First I should address the original question of the platter not being 100% true.. a very slight rise. I saw that comment
on audioasylum and plan to contact the poster about it. If it is a problem all depends on what he means by "very slight rise". If he is talking about a few thousandths then it is not a concern. If the deviation is much larger than that then there could be a problem with either the platter or how the platter is seated on the bearing, the latter being more likely.

Lugnut posted a number of concerns about the 265 that he has been setting up for a friend. There are a number of issues that perhaps I should address separately.

1) Armboard height - The delivered armboard is the correct height (1.6", 42mm) and was drilled correctly. I verified all of the pertinent dimensions with Mark Baker of Origin Live at CES. However, the arm (OL Illustrious) evidently does not fit. I will suggest the the buyer send the arm and armboard to me to sort out the problem.

2) The armboard bolt was too short - Lugnut is right about this one. We increased the height of the base and I mistakenly shipped a few tables with the wrong bolt. Yup, a QC problem but easily corrected.

3) The armboard and base surfaces are not completely flat -
Yes, Lugnut is correct.

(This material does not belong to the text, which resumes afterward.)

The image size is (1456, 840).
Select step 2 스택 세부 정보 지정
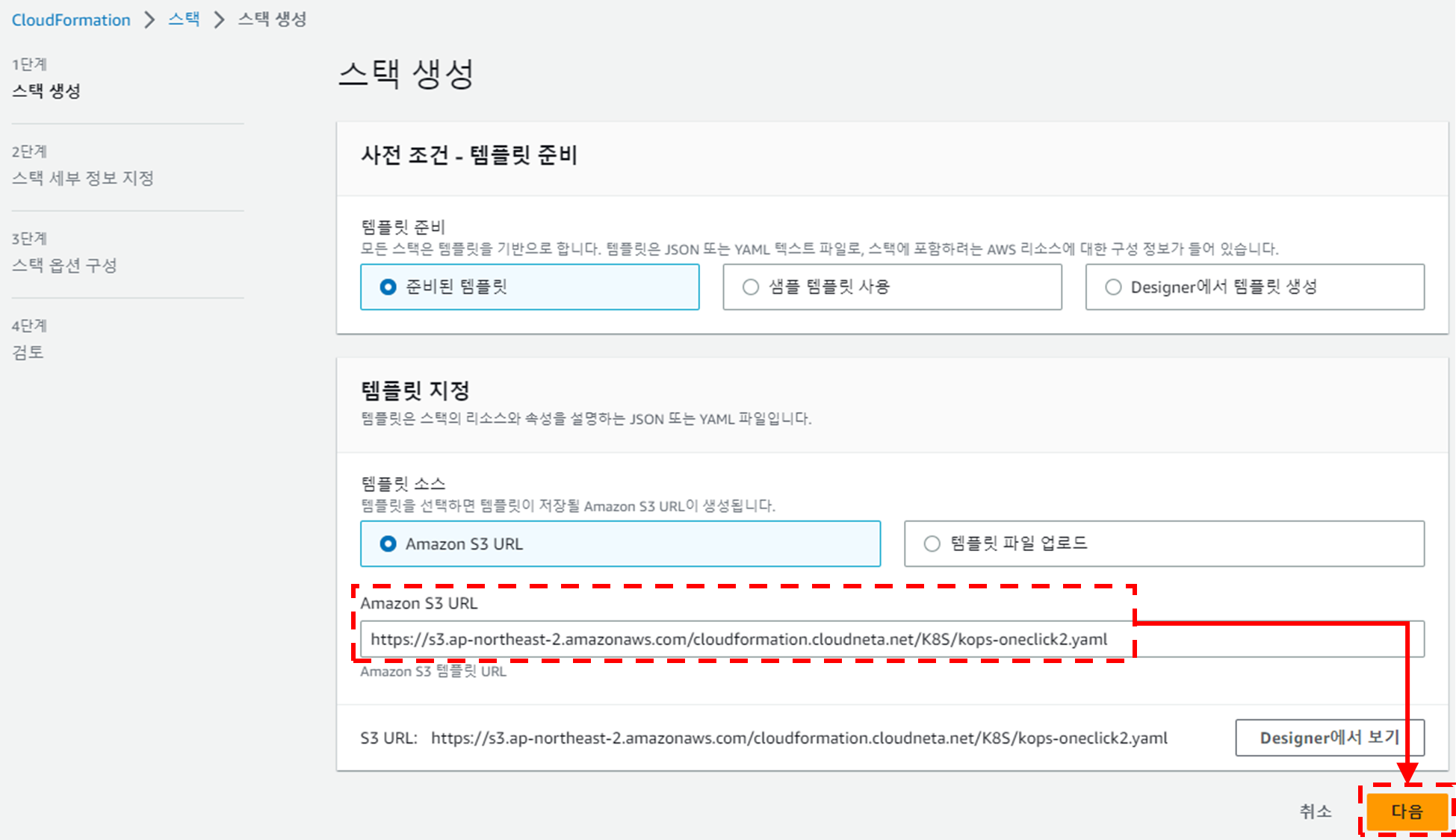[83, 178]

The wood surfaces on the base and armboard are not perfectly flat. There are a couple of reasons for this as some other posters have noted. These pieces are hand made with wood working equipment. They are
quite flat and true but do not have the degree of precision that you would get from a machine shop. We could machine these parts on CNC machines at considerably greater cost but because thy are constructed from wood they would
develop the minor irregularities that Lugnut noted. I have the utmost confidence that the current techniques we are using result in more than adequate precision to provide both proper alignment and good sound. If you want a table with perfectly flat surfaces then one constructed from aluminum or acrylic is the way to go. If one the other hand you are interested in good sound wood is a real winner. Contrary to what is being implied, I do not believe that this is a QC problem. However, I intend to take the information and look ways to make improvements. But don't look for us adding significant cost to Teres turntables in the quest for precision that does not yield a sonic benefit.

4) The platter surface is cupped 1/8" - Sorry but this is simply not true. Whatever degree of imprecision that may exist in that platter it would be impossible to have that much error without major cracks and splitting. While high precision is not justified for the base and armboard that is not the case for the platter. We go to great lengths to stabilize the wood in the platter and they are machined on CNC machines to close tolerances. I have one of the oldest wood platters in existence and it remains very flat and true. It is true that even with the best efforts wood will not be perfectly stable. It is inevitable the there will be very small deviations. However, this once again needs to be kept in proper perspective. Minor deviations are only important if they have an audible impact. The prototype wood platter that we threw together with no stabilization effort after a time became grossly out of round (about 3/32" radially). However, even in it's flawed state it still sounded dramaticly better than very precise acrylic.

Update. I received an email from Chris and will be boxing the arm up to send to him. Hopefully the culprit item will be identified and replaced. I did post a clarification about the 1/8" (wrong) platter deviation as soon as I caught it. I apologize for the error but it was an honest one, caught by me and corrected in this thread in just a few minutes after the original post. Whenever this project is wrapped up I will post to this thread the details of the process and more importantly my overall impressions of the performance of all the components that are being used as they work together.

I communicated directly with OL and the retailer of the arm and the cartridge being used a couple of months ago after sending detailed photos. Early on I had recommended that the arm and the armboard be sent to Chris for his evaluation. I'm relieved we are at this point. As painful as this process was (posting to this thread) for everyone, I believe it will be beneficial to all in the long run.